(Stored data entries)

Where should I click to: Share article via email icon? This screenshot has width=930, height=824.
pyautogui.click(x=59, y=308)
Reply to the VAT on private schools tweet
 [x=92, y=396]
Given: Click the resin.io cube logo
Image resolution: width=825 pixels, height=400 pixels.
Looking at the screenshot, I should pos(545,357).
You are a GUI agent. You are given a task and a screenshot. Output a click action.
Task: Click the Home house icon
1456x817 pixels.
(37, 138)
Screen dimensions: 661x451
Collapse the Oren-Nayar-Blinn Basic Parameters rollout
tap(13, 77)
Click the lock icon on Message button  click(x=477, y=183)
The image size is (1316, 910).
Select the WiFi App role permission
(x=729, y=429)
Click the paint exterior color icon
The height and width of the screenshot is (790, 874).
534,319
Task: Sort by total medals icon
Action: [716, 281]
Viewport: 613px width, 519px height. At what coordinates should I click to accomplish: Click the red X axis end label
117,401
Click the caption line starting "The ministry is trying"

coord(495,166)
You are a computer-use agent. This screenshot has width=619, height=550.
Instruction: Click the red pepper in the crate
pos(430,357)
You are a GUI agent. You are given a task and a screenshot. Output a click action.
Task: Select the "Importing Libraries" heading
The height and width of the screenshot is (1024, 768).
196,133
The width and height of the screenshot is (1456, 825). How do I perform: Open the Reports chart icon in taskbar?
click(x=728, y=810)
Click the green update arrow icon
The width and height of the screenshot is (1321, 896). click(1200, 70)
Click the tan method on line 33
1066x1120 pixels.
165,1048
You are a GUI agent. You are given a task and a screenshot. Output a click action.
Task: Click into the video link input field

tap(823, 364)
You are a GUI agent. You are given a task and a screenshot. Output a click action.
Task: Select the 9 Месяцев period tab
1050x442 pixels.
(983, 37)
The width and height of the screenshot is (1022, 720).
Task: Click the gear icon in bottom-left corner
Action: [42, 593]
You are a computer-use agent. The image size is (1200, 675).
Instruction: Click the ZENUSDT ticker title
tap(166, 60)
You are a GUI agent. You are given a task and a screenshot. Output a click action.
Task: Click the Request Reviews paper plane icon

--- PROBLEM STATEMENT ---
All lines of the data above must be returned exactly.

--- THE COMPLETED TASK ---
Where should I click to: Share article via email icon? This screenshot has width=930, height=824.
pyautogui.click(x=59, y=308)
Reply to the VAT on private schools tweet
 [x=92, y=396]
Given: Click the resin.io cube logo
Image resolution: width=825 pixels, height=400 pixels.
Looking at the screenshot, I should pos(545,357).
You are a GUI agent. You are given a task and a screenshot. Output a click action.
Task: Click the Home house icon
1456x817 pixels.
(37, 138)
Screen dimensions: 661x451
Collapse the Oren-Nayar-Blinn Basic Parameters rollout
tap(13, 77)
Click the lock icon on Message button  click(x=477, y=183)
The image size is (1316, 910).
Select the WiFi App role permission
(x=729, y=429)
Click the paint exterior color icon
The height and width of the screenshot is (790, 874).
534,319
Task: Sort by total medals icon
Action: [716, 281]
Viewport: 613px width, 519px height. At what coordinates should I click to accomplish: Click the red X axis end label
117,401
Click the caption line starting "The ministry is trying"

coord(495,166)
You are a computer-use agent. This screenshot has width=619, height=550.
Instruction: Click the red pepper in the crate
pos(430,357)
You are a GUI agent. You are given a task and a screenshot. Output a click action.
Task: Select the "Importing Libraries" heading
The height and width of the screenshot is (1024, 768).
196,133
The width and height of the screenshot is (1456, 825). How do I perform: Open the Reports chart icon in taskbar?
click(x=728, y=810)
Click the green update arrow icon
The width and height of the screenshot is (1321, 896). click(1200, 70)
Click the tan method on line 33
1066x1120 pixels.
165,1048
You are a GUI agent. You are given a task and a screenshot. Output a click action.
Task: Click into the video link input field

tap(823, 364)
You are a GUI agent. You are given a task and a screenshot. Output a click action.
Task: Select the 9 Месяцев period tab
1050x442 pixels.
(983, 37)
The width and height of the screenshot is (1022, 720).
Task: Click the gear icon in bottom-left corner
Action: [42, 593]
You are a computer-use agent. The image size is (1200, 675).
Instruction: Click the ZENUSDT ticker title
tap(166, 60)
You are a GUI agent. You are given a task and a screenshot. Output a click action.
Task: Click the Request Reviews paper plane icon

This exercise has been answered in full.